The word Waltz comes from the old German word walzen to roll, turn, or to glide.  It is the only ballroom dance danced to music in three-quarter time which has a strong accent on the first beat of the measure.

The oldest of the modern ballroom dances, the Waltz was danced first by the country folk; but gradually, the infectious rhythm captivated the whole of German society.  The music had a swing that demanded a new style of dancing and the speed of the music required a close hold to maintain balance in the breathless, speedy turns.  The closeness of the couple, the tight embrace, and the body parts touching caused considerable criticism on moral grounds.   Religious leaders almost unanimously regarded it as vulgar and sinful.  In parts of Germany and Switzerland, the Waltz was banned all together.

Dancing masters also criticized it, seeing the Waltz as a threat to their profession. (The basic steps of the Waltz could be learned in relatively short time, whereas, the minuet and other court dances required considerable practice, not only to learn the many complex figures, but also to develop suitable postures and deportment.)
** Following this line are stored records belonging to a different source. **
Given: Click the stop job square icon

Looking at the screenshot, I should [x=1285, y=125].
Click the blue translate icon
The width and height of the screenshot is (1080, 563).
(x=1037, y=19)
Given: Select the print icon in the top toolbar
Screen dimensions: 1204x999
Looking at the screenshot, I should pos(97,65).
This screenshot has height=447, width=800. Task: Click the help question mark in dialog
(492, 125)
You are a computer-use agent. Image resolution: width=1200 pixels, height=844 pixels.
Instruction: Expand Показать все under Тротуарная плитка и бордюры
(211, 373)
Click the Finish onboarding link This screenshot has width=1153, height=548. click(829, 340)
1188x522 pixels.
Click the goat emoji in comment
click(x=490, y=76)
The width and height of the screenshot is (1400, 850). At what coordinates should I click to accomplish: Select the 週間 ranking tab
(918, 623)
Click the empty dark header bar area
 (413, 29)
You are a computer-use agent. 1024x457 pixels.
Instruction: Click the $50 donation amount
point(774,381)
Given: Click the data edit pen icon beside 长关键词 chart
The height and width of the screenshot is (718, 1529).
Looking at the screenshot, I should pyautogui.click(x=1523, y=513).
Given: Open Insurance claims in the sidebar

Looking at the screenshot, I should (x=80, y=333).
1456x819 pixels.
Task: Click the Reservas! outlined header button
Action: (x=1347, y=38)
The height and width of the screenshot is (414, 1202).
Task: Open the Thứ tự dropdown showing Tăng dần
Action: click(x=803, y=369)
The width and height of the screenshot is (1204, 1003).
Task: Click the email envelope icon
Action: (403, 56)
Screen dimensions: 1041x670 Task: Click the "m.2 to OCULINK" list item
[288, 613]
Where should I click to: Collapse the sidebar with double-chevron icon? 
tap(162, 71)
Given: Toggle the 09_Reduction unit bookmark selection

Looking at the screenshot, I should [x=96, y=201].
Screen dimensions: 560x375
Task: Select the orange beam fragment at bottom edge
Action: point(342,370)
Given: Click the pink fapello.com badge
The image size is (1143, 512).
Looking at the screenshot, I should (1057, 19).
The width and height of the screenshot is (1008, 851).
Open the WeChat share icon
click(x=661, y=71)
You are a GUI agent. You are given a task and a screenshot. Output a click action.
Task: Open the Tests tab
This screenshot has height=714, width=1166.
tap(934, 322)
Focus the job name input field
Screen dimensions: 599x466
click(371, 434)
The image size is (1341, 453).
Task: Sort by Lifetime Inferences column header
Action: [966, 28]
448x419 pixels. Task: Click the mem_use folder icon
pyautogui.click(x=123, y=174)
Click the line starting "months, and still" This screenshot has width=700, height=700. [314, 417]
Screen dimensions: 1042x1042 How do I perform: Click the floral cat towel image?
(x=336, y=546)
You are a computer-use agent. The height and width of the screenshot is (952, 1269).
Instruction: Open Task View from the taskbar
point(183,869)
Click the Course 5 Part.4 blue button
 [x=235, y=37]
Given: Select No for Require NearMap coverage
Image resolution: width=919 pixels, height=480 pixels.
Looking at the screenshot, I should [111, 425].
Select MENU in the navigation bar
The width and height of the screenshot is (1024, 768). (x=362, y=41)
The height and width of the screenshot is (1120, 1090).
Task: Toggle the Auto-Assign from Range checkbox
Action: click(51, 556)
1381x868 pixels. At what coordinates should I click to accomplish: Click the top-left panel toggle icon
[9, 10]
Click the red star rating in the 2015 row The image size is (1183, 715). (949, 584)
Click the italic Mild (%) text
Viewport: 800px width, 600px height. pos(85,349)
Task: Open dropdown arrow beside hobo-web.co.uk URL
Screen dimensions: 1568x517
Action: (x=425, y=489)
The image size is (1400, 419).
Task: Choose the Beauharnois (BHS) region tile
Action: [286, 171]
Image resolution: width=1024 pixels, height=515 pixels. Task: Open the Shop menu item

But the criticism only served to increase the popularity of the Waltz.  The bourgeoisie took it up enthusiastically immediately after the French revolution. Reportedly, the first time the Waltz was danced in the United States was in Boston in 1834.  Although some were aghast at first, gradually, by the middle of the nineteenth century, the Waltz was firmly established in United States’ society.

Music plays an important role in dance, and every dance is dependent upon the availability of the appropriate music. The Waltz was given a tremendous boost around 1830 by two great Austrian composers — Franz Lanner and Johann Strauss. These two composers were by far the most popular during the nineteenth century; and they set the standard for the Viennese Waltz (a very fast version of the waltz).  By 1900, a typical dance program was three quarter Waltzes and one quarter all other dances combined.

Around the close of the nineteenth century, two modifications of the Waltz were developed. The first was the Boston, a slower Waltz with long gliding steps.  Although the Boston disappeared with the first world war, it did stimulate development of the English or International style which continues today.  The second was the hesitation, which involves taking one step to three beats of the measure.  Hesitation steps are still widely used in today’s Waltz.

Fortunately, the violent opposition faded out and the Waltz weathered an exciting and varied career, emerging today in two accepted forms, both reflecting the main characteristics of the dance. They are known as the Modern Waltz and the Viennese (Quick) Waltz.


  • Waltz is one of 4 dances whose basic step is the box step. (The other 3 are Foxtrot, Rumba, and Samba.)
  • Waltz is the only dance done to music that has ¾ timing.
  • Each step has the same beat value — 1
  • Waltz progresses counter-clockwise (line of dance) around the dance floor.

  • Waltz is characterized by rise and fall through the knees and feet, as well as sway in the upper body.
  • There is no foot rise on backward steps; only body rise.
  • Waltz is a “heel leads” dance where the heel of the foot “leads” or comes in contact with the floor first on forward steps.
  • Alignment in relationship to the room is important so as not to “dance against traffic.”